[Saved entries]
Content starts
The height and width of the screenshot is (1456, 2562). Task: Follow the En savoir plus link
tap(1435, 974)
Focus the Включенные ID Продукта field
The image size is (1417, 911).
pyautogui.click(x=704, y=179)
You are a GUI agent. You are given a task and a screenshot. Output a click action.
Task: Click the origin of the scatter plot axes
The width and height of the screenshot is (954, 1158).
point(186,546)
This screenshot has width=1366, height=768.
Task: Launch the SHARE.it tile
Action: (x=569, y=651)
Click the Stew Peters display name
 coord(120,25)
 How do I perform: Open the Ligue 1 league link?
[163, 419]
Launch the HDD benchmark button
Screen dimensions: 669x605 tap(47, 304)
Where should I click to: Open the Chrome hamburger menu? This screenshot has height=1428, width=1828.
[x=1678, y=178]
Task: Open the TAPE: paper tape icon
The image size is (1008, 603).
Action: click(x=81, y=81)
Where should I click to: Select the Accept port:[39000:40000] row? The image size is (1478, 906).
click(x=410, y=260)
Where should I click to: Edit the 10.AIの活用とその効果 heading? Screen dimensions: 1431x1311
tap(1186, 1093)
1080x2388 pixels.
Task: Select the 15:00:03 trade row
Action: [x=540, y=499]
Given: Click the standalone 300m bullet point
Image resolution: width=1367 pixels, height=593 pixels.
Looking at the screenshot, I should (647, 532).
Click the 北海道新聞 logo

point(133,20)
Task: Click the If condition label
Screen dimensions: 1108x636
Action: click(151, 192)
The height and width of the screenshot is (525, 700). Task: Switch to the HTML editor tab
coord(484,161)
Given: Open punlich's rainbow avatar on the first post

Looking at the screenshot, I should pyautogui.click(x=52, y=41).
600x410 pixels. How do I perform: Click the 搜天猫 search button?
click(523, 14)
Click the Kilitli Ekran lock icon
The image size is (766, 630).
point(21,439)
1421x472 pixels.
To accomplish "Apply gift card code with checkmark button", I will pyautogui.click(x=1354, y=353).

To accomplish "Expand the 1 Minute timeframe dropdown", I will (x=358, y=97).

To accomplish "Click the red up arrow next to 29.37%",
Content ends
Find "will" in the data above. Report each line where it appears.

> [Worked solution]:
To accomplish "Apply gift card code with checkmark button", I will pyautogui.click(x=1354, y=353).
To accomplish "Expand the 1 Minute timeframe dropdown", I will (x=358, y=97).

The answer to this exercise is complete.